Objective: Copy out every line of the records below word for word, omitting the pictures.

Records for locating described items
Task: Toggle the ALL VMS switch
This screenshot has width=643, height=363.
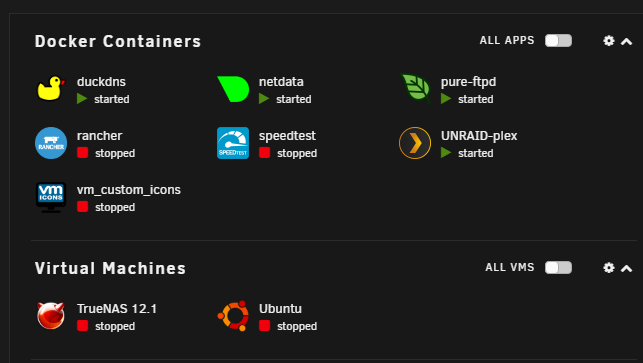Action: coord(558,267)
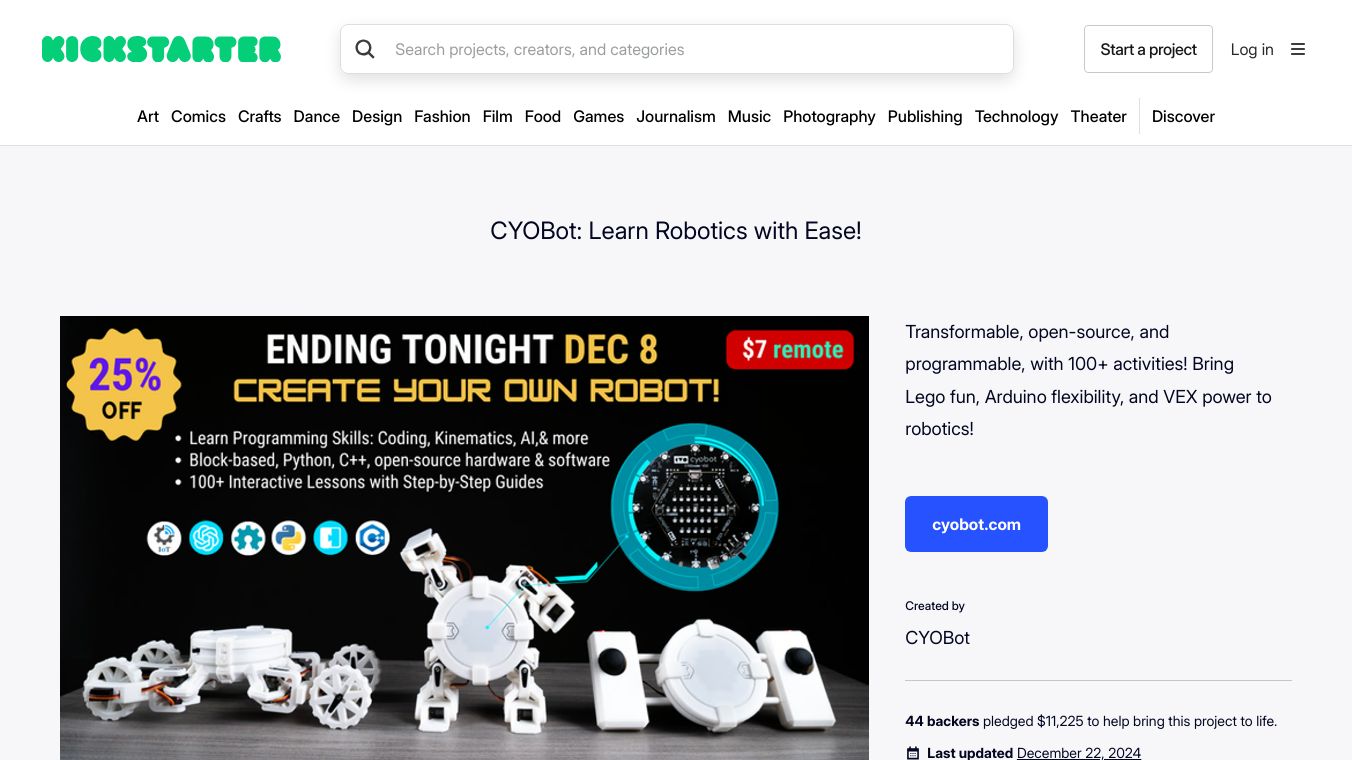The height and width of the screenshot is (760, 1352).
Task: Click the December 22, 2024 update link
Action: [x=1079, y=753]
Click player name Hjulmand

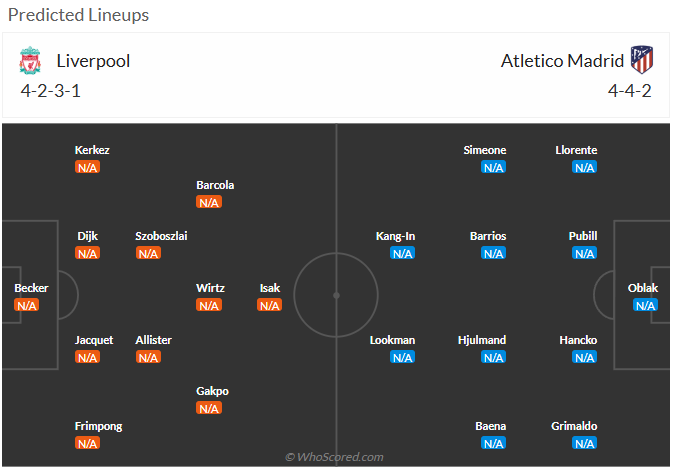[482, 340]
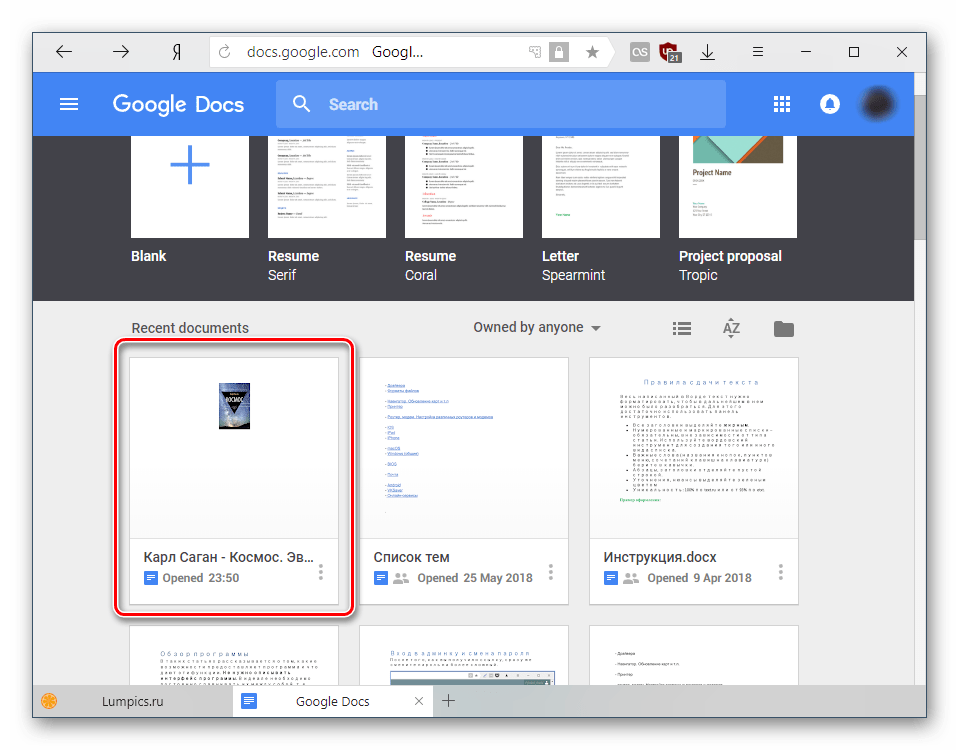Open the file picker folder icon
Viewport: 959px width, 750px height.
pos(784,328)
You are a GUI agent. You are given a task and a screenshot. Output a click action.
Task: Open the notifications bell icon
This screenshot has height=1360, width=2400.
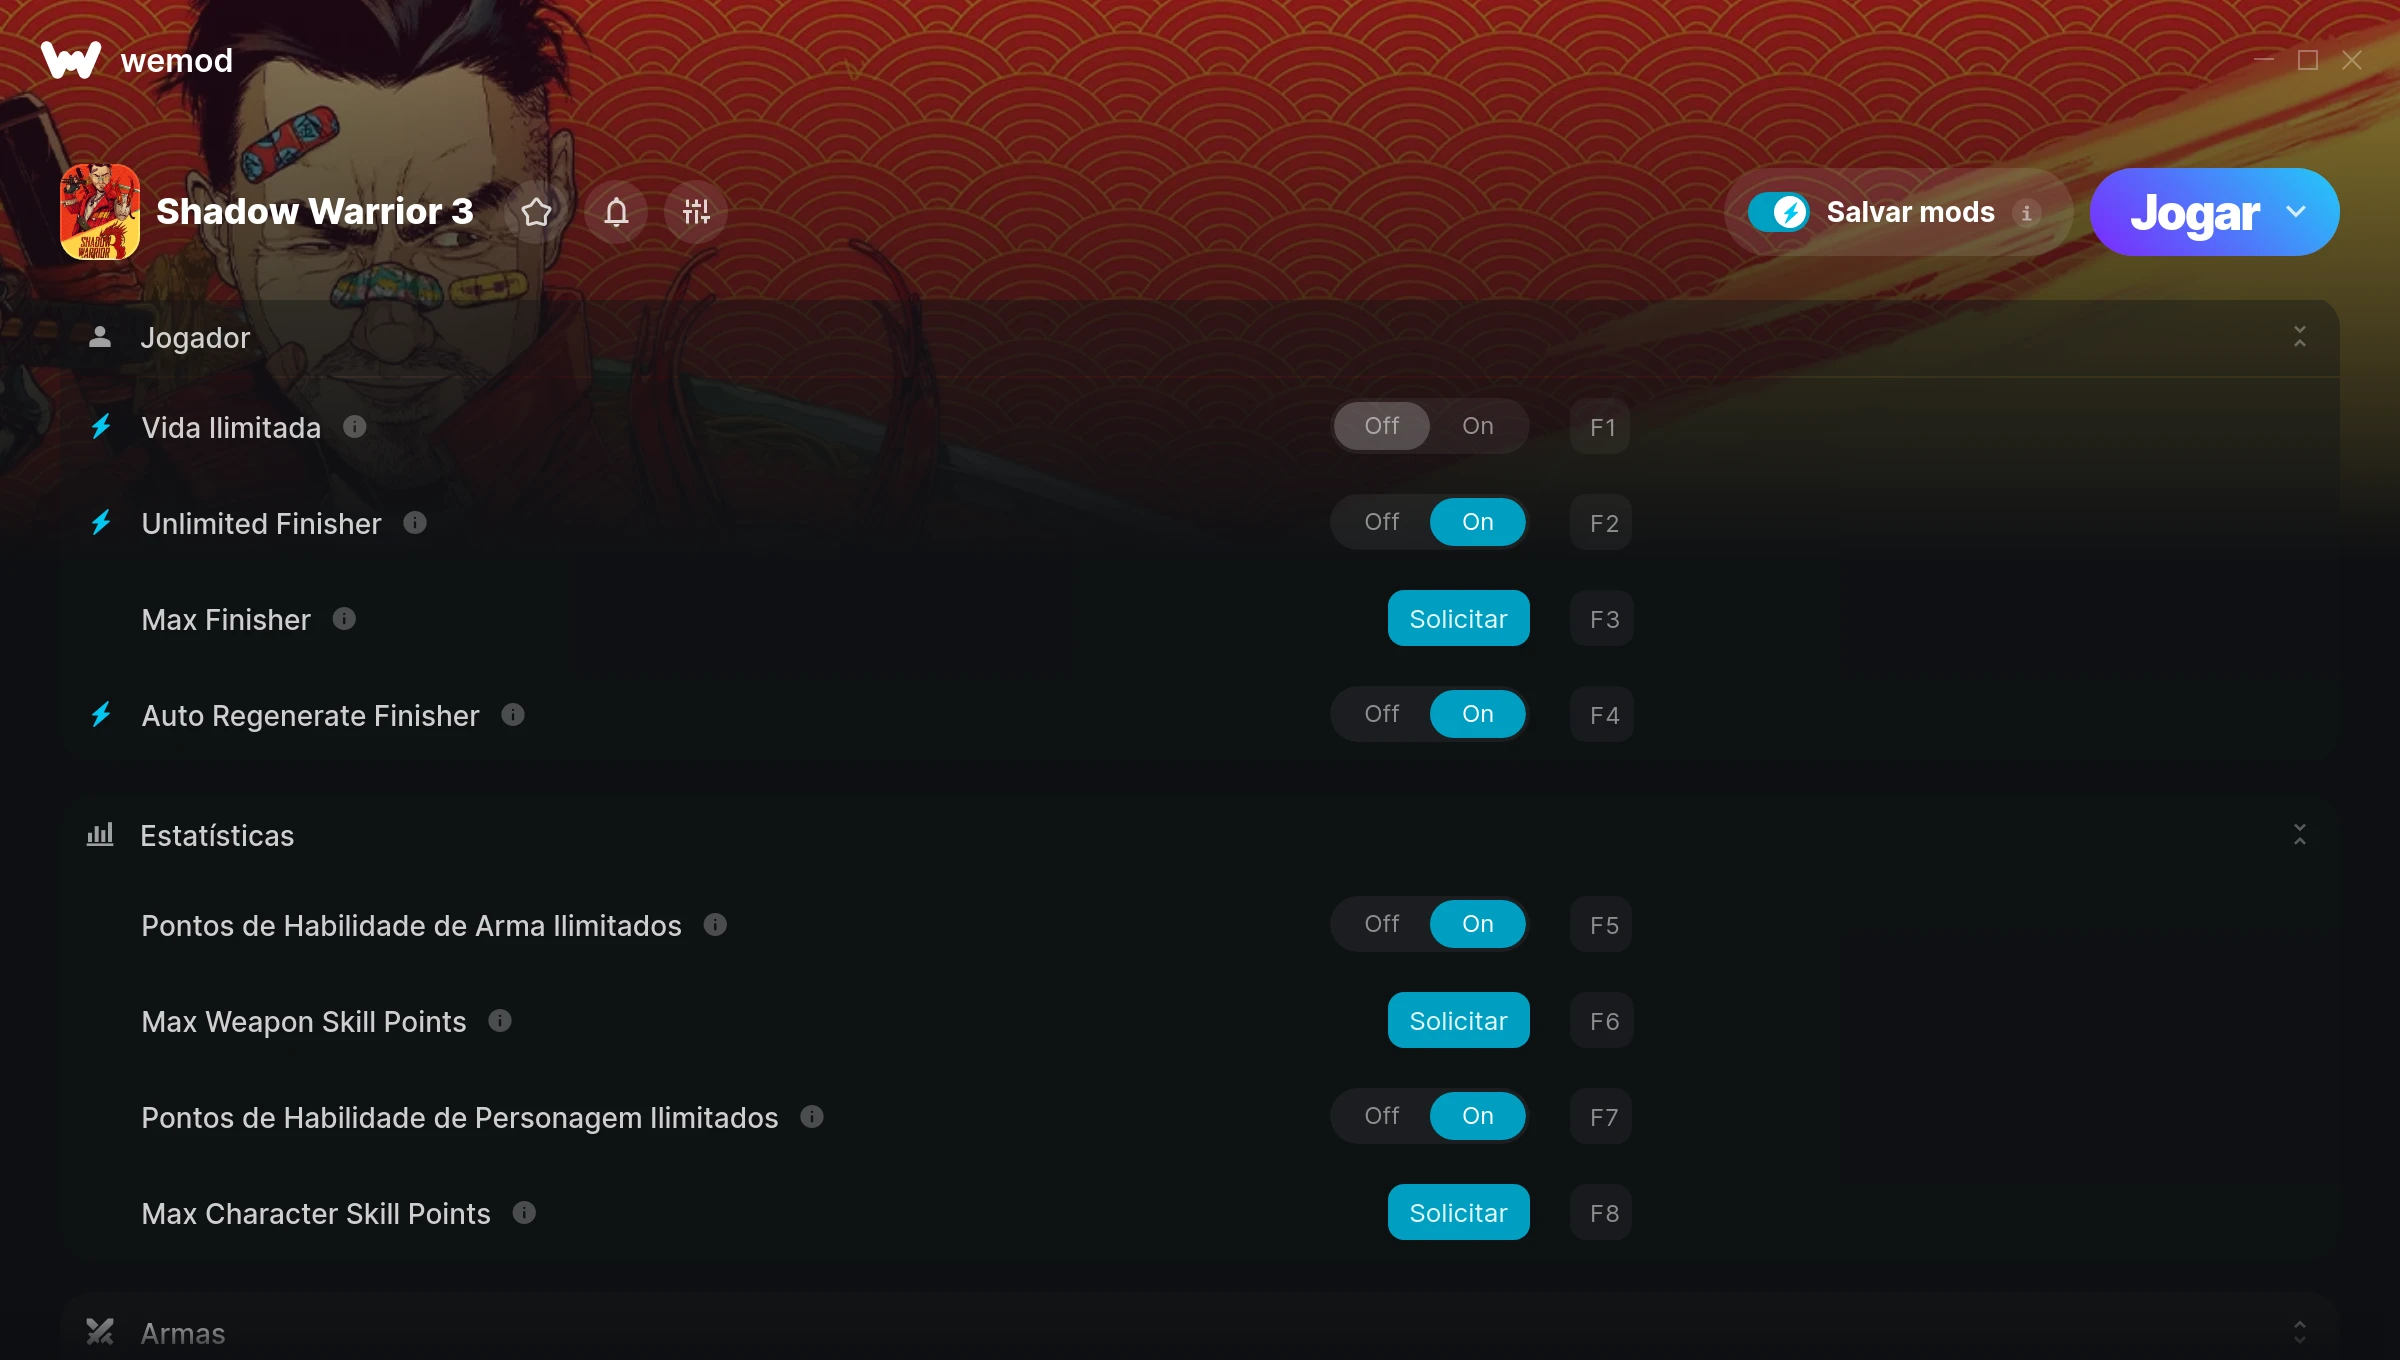point(616,212)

The result:
Task: Toggle the ALL VMS switch
This screenshot has width=643, height=363.
Action: coord(558,267)
The height and width of the screenshot is (760, 1352).
Task: Click the December 22, 2024 update link
Action: [x=1079, y=753]
Click player name Hjulmand

[482, 340]
Open the file picker folder icon
Viewport: 959px width, 750px height.
pos(784,328)
You are a GUI agent. You are given a task and a screenshot. Output a click action.
Task: Open the notifications bell icon
This screenshot has height=1360, width=2400.
point(616,212)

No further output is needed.